Now don’t get any ideas here. I am talking about a country that worships Penises. As enigmatic as it sounds, it’s an every day scene in Bhutan, particularly in the Punakaha village of Bhutan, where I could see phallus (penis) symbols on doors, windows, shops and houses. Some of these penises are smiling, somewhere staring and some stand with wings.
The exteriors of the Phallus Temple
“Legend has it that, a monk by the name of Lama Drukpa Kunley, believed in all things good. But he was against the Buddhist orthodox abstinence of all things sex, lust or alcohol. He wanted to shake the people of their traditional thinking and urged them to enjoy all the pleasures of life, without guilt or embarrassment, as that is the only way to achieve god!”, declared Ditchu, my guide as we trudged along the lush rice paddy fields towards the Phallus (or Penis) temple.

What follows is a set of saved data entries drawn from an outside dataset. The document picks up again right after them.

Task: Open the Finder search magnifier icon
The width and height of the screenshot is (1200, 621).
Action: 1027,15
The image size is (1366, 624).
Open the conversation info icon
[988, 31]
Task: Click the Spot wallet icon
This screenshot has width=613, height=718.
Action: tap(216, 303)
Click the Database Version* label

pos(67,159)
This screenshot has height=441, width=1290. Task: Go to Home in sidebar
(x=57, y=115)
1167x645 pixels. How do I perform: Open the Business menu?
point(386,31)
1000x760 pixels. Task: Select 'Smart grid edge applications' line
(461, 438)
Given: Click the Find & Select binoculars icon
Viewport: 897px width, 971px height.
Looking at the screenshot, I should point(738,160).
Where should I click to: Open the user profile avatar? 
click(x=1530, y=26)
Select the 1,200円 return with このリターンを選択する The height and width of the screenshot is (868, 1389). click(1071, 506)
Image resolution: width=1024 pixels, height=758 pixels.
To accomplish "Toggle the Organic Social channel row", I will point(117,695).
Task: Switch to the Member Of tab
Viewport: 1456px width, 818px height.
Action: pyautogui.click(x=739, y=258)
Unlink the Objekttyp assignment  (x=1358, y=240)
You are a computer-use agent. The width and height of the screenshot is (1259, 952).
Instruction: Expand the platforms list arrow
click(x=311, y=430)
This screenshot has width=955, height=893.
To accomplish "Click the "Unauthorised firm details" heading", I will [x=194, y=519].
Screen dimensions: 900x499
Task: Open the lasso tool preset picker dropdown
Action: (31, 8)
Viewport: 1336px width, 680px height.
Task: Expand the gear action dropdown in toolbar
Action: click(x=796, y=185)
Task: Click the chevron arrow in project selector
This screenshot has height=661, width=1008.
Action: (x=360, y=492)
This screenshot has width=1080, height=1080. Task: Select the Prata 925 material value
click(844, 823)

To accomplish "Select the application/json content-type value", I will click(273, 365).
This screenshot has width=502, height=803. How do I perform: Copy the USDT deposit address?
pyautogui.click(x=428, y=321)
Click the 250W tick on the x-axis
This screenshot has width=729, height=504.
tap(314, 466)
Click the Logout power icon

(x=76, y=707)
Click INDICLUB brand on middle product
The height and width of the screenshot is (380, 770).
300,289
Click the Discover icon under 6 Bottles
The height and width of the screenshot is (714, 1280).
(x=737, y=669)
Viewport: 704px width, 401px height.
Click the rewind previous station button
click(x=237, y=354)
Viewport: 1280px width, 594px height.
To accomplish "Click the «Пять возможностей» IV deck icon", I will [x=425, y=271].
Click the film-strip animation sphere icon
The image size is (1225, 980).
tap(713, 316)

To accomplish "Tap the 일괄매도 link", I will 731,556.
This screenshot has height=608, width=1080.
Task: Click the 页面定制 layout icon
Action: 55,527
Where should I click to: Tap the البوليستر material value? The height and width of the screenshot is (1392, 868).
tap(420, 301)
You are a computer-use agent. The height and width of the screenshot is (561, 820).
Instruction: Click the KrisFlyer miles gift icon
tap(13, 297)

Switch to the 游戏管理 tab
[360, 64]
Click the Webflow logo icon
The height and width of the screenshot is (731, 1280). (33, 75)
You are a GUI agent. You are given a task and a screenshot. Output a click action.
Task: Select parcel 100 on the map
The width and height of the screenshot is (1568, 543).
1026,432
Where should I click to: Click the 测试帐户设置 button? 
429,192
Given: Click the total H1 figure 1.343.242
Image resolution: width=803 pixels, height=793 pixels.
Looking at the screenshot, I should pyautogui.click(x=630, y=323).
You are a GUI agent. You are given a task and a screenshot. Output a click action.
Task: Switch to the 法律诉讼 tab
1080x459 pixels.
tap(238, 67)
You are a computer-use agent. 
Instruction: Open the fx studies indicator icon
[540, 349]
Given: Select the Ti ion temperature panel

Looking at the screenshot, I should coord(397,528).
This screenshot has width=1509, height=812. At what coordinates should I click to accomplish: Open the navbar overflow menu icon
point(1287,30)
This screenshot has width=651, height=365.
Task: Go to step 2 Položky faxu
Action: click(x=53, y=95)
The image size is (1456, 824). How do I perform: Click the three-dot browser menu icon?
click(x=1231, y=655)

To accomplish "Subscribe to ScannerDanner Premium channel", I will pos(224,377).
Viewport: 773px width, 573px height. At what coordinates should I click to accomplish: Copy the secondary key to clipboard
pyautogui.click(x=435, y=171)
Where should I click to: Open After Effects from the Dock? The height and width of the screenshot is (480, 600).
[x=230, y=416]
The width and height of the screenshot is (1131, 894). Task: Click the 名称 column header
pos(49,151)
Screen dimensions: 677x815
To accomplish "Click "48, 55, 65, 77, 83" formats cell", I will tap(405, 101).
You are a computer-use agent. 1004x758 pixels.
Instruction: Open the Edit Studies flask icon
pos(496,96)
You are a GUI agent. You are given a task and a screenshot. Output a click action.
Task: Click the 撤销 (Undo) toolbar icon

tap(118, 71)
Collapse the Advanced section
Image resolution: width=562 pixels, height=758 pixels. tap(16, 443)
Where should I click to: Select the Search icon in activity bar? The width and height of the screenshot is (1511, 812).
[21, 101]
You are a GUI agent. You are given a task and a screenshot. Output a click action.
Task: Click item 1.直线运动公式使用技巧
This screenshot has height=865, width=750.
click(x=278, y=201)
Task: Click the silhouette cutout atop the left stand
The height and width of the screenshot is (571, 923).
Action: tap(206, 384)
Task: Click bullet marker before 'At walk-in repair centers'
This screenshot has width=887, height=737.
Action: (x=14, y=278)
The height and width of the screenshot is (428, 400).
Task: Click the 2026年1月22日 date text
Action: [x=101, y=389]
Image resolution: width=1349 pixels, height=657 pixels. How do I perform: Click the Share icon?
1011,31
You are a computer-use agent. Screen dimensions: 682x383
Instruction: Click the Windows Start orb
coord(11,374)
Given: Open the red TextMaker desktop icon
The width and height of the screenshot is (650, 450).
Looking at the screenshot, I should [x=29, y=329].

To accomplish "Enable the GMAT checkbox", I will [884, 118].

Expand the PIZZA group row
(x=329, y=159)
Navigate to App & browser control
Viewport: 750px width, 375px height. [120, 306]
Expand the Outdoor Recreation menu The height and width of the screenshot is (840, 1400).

Just the previous day, I had trekked up till Tiger’s Nest in Paro and my legs were throbbing out with pain. But excitement won the better of me, as I kept wondering about the weird tradition of worshiping a male organ! As I walked across the fields, the sun drifted behind the clouds. A swift movement of air and the colurful sways of trees, reminding of an autumn summer, calmed by nerves and soothed my skin. I was now beginning to forget the painful pleas of my legs, as I began to observe my surroundings with an utmost curiosity a newborn displayed when he would open his eyes.
Ditchu continued with uncontained excitement, obvious to the fact that I was trying to keep my embarrassment under wraps. “It’s ok. We Bhutanese people are very open. These images of Phalluses that you see are not meant to be erotic or provocative. They are here to ward off any evil in the village. See, that Penis is smiling at us!, chuckled Ditchu. According to the popular belief, hoards of childless couples who visit the temple are blessed with kids, thereafter.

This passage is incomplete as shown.